Councilors Approve Variety of Measures to Support Harbor Place

The Haverhill City Council gives its support to a series of measures to further redevelopment in parts of the downtown Waterfront Zoning District, including the Harbor Place project and the Stevens Street side of Little River.

With two amendments added under a suspension of the rules, councilors unanimously approved the city’s request to discontinue the portion of Wall Street within the Harbor Place construction project between the Basiliere Bridge and City Landing 12, an access way off Merrimack Street adjacent to the Landmark building. However, under advice of the city solicitor, as many as three councilors abstained from voting on the amendments, filed after a Friday council agenda deadline. Six councilors approved one amendment, a so-called “assumption agreement” allowing the mayor to transfer rights under a July, 2014 lease for 100 parking spaces at the Merrimack Street parking deck between Merrimack Street Ventures, LLC and Merrimack Street Owner, LLC. Councilors Melinda Barrett, Michael S. McGonagle and Thomas Sullivan abstained as Merrimack Street business owners. Sullivan, however, did not abstain from a second amendment passed by seven votes. It revises an earlier “reciprocal easement agreement and release of easements” to include “an access and utility easement area across the parcel belonging to Vintage Treasure Realty Trust, 68-70 Merrimack Street.”

“This is an amendment to a reciprocal easement agreement that you approved and authorized the mayor to enter into back in June of this year,” City Solicitor William D. Cox Jr. explained to the council. “The purpose of that whole easement agreement is to essentially give site control to the Harbor Place venture. And what happened was they forgot to include, or failed to include, an easement for the building most folks know as Angel Care on Merrimack Street. And so, this incorporates that into the agreement.”

Barrett and McGonagle also abstained as councilors approved a request from Economic and Planning Director William Pillsbury granting him authority over signage design within the Merrimack Street portion of the Waterfront Zoning District, including Harbor Place. Pillsbury told councilors applications for signage will require a review before a building permit is issued.

“This is not to be obstructive or difficult, it’s just to have a level of review to make sure that it’s consistent with the architecture on the buildings and things like that. And so that will be, as the mayor said, a temporary solution until we receive the results of the much bigger and much more in-depth, detailed analysis that we’re going to do of the downtown,” Pillsbury said.

Also, councilors unanimously approved an amended request to revise a zoning Table of Use to require a special permit process by the council for future uses of the Industrial General (IG) zone on Stevens Street, excluding general offices. Nearby Hale Street was removed from the original proposal. Mayor James J. Fiorentini said while there are no immediate plans for Hale Street, Stevens Street has “some tremendous potential.”

“We’re going to re-engage our waterfront zoning outside expert.

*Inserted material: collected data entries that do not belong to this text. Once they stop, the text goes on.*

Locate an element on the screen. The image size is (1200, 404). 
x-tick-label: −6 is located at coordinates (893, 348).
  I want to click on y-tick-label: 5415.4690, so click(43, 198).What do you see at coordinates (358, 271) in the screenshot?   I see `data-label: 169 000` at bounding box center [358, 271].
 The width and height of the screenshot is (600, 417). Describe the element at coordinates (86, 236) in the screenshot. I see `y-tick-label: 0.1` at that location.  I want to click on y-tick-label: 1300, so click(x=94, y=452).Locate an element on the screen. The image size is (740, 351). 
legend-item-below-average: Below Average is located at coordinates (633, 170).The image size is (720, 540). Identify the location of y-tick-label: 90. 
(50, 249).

Her name is Denise McClure, she did a great job on the waterfront zoning, and ask her to take a look at Stevens Street and to tell us what’s the potential. What can we do there with those old abandoned factory buildings in order to help build a next renaissance along the waterfront there. But again, once something goes in it’s grandfathered in forever,” Fiorentini said.

No opposition was offered during public hearings on those measures for the Waterfront Zoning District.